Just Because You Didn’t Fit the System Doesn’t Mean You Can’t Write
A lot of people walk out of school thinking they’re “bad writers.”
They’re not.
The truth is, the education system failed them.
When you teach students that writing is about ticking boxes instead of saying something real, you set them up to believe that if they can’t produce a rigid, formulaic piece on demand, they must not be any good. You teach them that their instincts — to tell a story differently, to express an uncomfortable idea, to take a leap of imagination — are wrong. You grind out the very muscle they needed to build all along: the ability to think freely and write with honesty.

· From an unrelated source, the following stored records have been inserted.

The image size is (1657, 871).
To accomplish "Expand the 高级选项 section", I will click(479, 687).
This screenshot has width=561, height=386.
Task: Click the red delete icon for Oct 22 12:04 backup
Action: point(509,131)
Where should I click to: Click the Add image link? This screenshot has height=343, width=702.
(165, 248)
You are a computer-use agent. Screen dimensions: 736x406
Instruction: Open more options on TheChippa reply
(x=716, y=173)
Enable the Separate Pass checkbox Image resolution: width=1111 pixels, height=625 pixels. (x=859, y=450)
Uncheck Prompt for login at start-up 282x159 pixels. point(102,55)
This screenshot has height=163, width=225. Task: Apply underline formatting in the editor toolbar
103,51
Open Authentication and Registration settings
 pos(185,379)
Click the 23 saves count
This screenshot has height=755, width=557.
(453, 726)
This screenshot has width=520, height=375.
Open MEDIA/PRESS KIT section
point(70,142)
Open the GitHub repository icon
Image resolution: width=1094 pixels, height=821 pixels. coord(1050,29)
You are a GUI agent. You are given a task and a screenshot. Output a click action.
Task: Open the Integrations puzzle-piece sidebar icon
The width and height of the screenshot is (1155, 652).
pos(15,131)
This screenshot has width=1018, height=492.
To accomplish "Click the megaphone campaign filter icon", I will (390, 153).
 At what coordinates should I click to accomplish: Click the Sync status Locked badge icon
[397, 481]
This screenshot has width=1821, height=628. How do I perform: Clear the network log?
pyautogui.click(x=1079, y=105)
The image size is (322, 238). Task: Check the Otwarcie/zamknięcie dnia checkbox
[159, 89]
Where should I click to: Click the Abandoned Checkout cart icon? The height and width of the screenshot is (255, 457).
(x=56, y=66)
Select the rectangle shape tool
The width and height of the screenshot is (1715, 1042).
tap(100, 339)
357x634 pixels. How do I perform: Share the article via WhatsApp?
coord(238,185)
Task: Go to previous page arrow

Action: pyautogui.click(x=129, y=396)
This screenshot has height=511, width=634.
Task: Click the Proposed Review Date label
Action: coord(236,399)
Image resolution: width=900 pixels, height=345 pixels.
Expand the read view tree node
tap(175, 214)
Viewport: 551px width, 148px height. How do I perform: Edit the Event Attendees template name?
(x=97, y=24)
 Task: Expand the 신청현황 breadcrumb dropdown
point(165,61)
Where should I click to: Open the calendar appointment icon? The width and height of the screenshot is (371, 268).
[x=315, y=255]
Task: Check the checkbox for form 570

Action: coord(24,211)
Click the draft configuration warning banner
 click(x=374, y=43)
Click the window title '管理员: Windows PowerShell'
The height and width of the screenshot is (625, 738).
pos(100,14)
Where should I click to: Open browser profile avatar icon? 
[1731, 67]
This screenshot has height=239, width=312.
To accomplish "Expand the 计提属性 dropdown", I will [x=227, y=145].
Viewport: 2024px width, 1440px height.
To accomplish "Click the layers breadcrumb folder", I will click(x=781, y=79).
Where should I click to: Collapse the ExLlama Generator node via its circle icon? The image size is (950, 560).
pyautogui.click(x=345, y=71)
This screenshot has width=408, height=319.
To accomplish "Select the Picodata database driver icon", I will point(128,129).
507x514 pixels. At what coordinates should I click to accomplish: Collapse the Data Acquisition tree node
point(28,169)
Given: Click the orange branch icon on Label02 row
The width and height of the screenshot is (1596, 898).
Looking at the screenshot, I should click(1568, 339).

It’s not that students didn’t try hard enough. It’s that they were never taught what writing actually is: an act of connection, of risk, of truth-telling.
Instead, they learned to imitate models. They learned to copy structures. They learned that sounding “smart” mattered more than being real.
By the time they leave school, many students have internalised a deep shame around writing. They say things like, "I’m just not a words person" or "I’m not good at English" — as if writing were some kind of genetic trait rather than a craft twisted and warped by an education system more obsessed with standardisation than empowerment.
The saddest part is that most of these so-called “bad writers” could have been brilliant. They could have been the ones whose voices we needed most — raw, messy, breathtakingly alive.
But they were told, over and over, that real writing wasn’t welcome. Only compliance was.
Just because you didn’t fit into the system’s narrow confines doesn’t mean you can’t write well.
It means the system wasn’t built to recognise the kind of writing — the kind of thinking — that actually matters.
High school English was never about nurturing exceptional communicators. It was about manufacturing safe, predictable ones.
And until that changes, we'll keep losing the very voices we should have been fighting hardest to hear.